__Work to complete__: What is the number of lines in these records with "Task" in them? Answer with that number only.
= Beginning of Section =
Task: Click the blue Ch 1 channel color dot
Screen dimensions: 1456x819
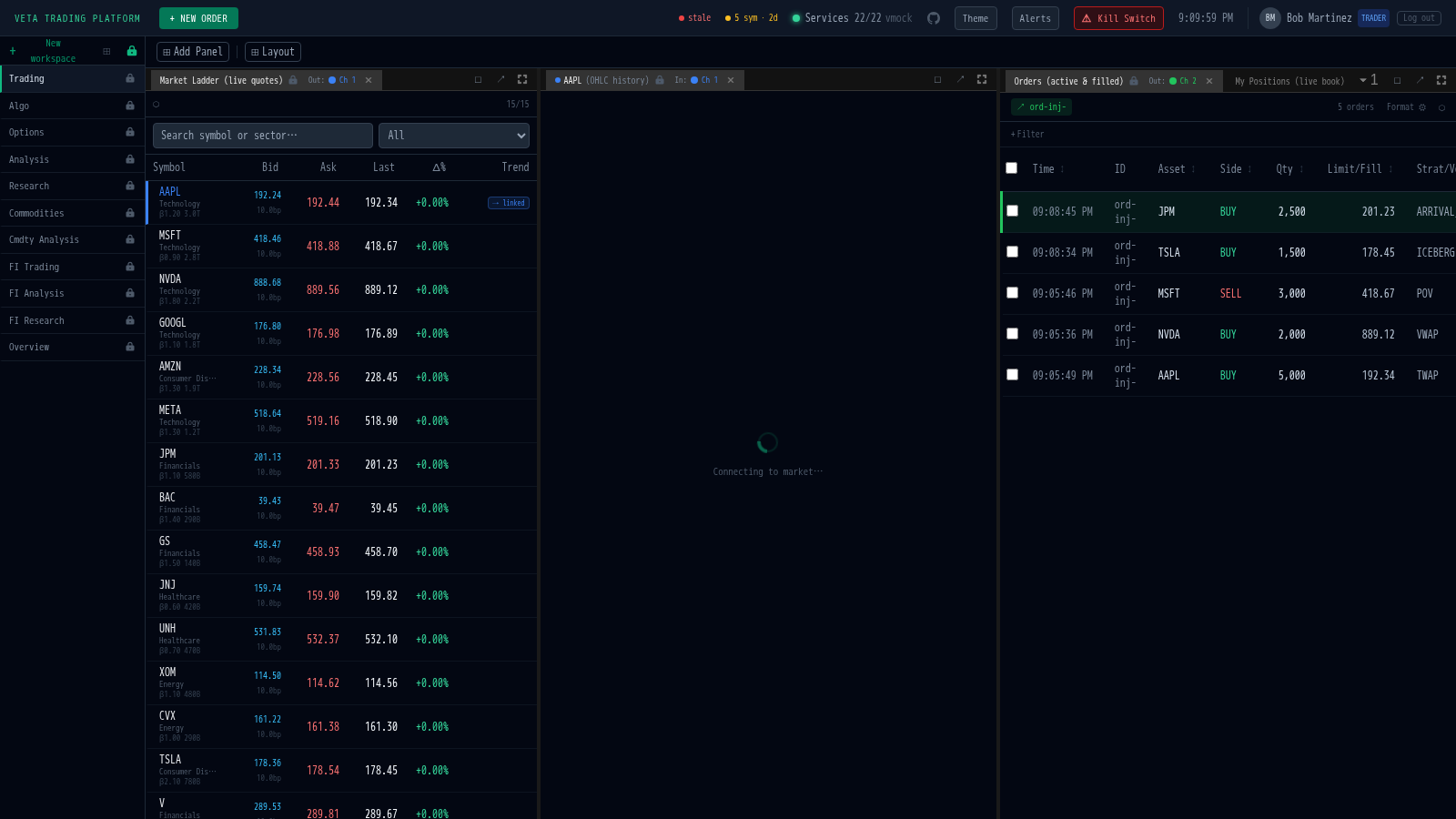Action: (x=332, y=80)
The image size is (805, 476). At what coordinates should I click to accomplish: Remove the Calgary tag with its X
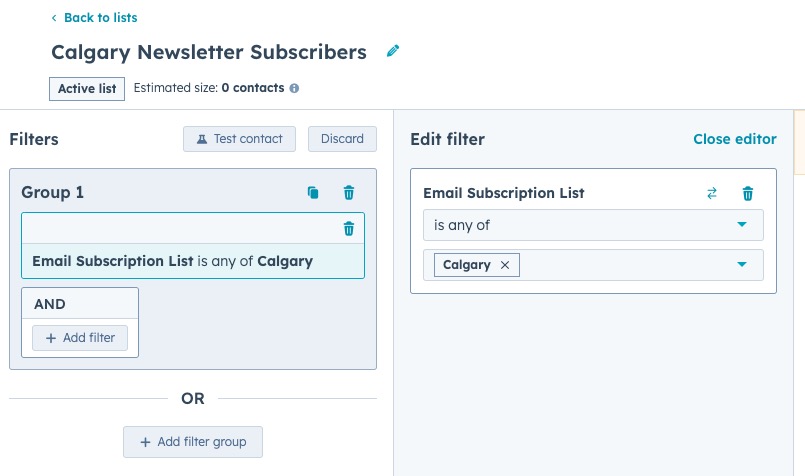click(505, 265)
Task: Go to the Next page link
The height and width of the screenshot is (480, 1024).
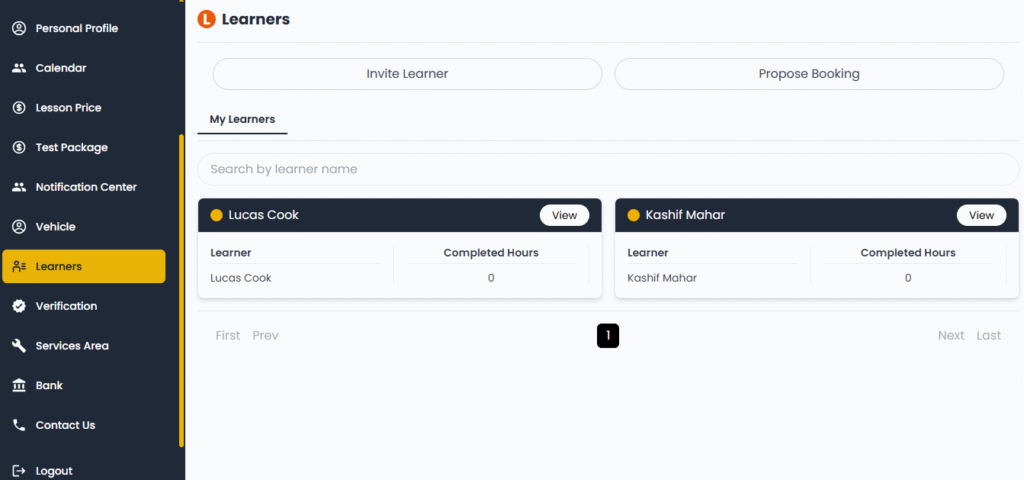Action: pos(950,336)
= End of Section =
__Written reply__: 2